Lily was afraid of the Joker on the napkins. (Though I don't know why. The Joker is a tool.)

Lily: Daddy, this witch is scary.
Me: Okay, I'll get you a new napkin. (Turns around, flips napkin upside down so that she'd just see the bats against a skyline)
Lily: (Peers critically at me) You didn't get me a new napkin. You just flipped that one over.

Now there's no way she could have seen that, so I assume she deduced it. That kid is too sharp.

But it was a pretty great party. Gift bags had candy and comic books (ours was an issue of Tiny Titans) Lily wanted to play with me and Eric more than she did with the other kids, which is not a trait I'm sure I want to encourage or not, but we did have fun. Eric pushed her on the swing and then I would bend over to pick something up and then she'd stick out her legs and kick me in the heinie. She would laugh and laugh, and she does have such a wonderful laugh when she's happy.
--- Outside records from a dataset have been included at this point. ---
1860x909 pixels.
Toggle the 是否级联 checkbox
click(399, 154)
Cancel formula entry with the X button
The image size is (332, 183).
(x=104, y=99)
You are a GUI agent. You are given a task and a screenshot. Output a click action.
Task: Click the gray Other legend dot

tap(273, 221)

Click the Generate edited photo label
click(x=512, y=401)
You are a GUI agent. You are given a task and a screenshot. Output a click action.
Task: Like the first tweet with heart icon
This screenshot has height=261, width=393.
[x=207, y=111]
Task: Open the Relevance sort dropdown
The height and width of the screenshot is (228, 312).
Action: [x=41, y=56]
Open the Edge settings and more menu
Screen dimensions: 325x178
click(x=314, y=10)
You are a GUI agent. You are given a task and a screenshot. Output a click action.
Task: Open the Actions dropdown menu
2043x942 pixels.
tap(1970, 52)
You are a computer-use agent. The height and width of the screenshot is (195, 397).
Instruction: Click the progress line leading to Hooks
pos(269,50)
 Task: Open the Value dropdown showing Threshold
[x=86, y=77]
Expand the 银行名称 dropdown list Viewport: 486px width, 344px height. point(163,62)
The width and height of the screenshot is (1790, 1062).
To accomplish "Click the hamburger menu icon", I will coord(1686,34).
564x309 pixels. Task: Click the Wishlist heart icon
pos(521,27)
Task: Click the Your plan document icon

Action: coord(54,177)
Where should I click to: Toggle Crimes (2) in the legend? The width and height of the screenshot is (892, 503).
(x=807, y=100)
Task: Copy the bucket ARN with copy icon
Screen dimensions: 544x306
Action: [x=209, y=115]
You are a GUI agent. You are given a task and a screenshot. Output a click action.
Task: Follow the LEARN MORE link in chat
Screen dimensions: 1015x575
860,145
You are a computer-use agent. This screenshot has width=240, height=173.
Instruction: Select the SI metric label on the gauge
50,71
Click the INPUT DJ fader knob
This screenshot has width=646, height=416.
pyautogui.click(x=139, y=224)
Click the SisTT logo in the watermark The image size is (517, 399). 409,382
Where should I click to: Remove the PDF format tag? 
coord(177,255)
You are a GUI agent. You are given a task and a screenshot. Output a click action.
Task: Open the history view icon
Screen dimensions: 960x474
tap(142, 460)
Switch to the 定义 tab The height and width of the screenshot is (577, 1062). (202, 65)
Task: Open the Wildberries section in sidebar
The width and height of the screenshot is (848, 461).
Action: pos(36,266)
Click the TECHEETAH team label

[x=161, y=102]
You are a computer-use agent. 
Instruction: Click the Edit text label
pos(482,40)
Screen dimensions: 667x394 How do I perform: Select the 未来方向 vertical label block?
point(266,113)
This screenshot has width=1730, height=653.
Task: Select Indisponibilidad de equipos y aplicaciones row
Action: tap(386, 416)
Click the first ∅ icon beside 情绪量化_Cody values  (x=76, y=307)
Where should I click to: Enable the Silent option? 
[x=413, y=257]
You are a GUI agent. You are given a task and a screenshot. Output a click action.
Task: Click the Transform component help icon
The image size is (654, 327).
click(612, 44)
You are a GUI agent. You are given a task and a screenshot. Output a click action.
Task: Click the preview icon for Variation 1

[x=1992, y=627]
When she was telling Jen about that later that night, she was laughing so much that she could barely get the story out. After she finished, she said to me, "That story cracked me up. That means it made me laugh really hard!"

Tuesday was pretty quiet and then for the next day we watched Tinkerbell and the Great Fairy Rescue and again, our Wacky Wednesday movie was pretty good, particularly with the animation and the water effects. I'm kind of pleased they didn't half-ass it, and they certainly could have gotten away with it, because if Lily is any indication of the target audience, they'll watch anything with fairies in it, no matter how lousy it is.

It was about a little girl who catches Tinkerbell and becomes her friend. I asked Lily what she would do if she caught a fairy, but the fairy wanted to go home. She said, "I'd be sad, but I would give her my princess shoe so she'd have a home and then she would remember me."

Lily didn't want to join us on the couch because she was wearing her wings again, but we had a good time regardless. Also, I happen to like Mae Whitman and Kristin Chenoweth (and I do spend an inordinate amount of time blogging about women with funny voices but that's neither here nor there.)

The movie is about a little nine-year old girl whose scientist father is so focused on his work that he doesn't have time for her. When she meets Tinkerbell, she befriends her and Tink helps her put together a scientific journal about faeries. There's some kid-level of tension, but nothing serious and daddy and daughter are nicely reconciled at the end. I'm a sucker for movies that have good dads.

When we were done, Lily threw her arms around my neck and said "Oh, I love happy endings!"

She was kind of naughty during bed time, and when I picked her up off the bed in the room adjacent to hers our we're using as a guest bed, she got really upset. She said that she just wanted to tire herself out, but I thought that it would only serve to get her more wound up, so I grabbed her and shut the door. Things went downhill from there, and she got more upset than I've ever seen her.

She threw herself on the bed and covered up with her blanket and hugged her lamb and kept crying and saying things like "I'm going right to bed. No stories, no kiss goodnight, no holding hands. I was bad all day. I broke my own heart!"

She felt so guilty. I felt terrible. After a good forty minutes, I calmed her down, and convinced her that she was only a little bad at the end of the day. She was happy then, so I asked her how she had felt earlier. I was expecting something like sad, or perhaps "really sad". Instead she said "I felt like I was alone in the playground without mommy and daddy, and it was dark and cold and scary and and there were birds flying overhead and there are spiders and spiderwebs, and I'm all by myself."

I thought she was going to start quoting Return of the King. "No taste of food, no feel of water, no sound of wind, no memory of tree or grass or flower, no image of moon or star are left to me. I am naked in the dark, Sam, and there is no veil between me and the wheel of fire. I begin to see it even with my waking eyes, and all else fades."

She's going to be a poet or a drama queen, or maybe both.

I asked her how she felt now that she was happier. She smiled her wonderful smile and said "Now it's sunny and mommy and daddy are with me, we're in a field where we can pick any flowers we want and Lamby is here and she is so happy that she turned into a real lamb!"

That's more like it. We may not win all our fights, but we win the ones that matter.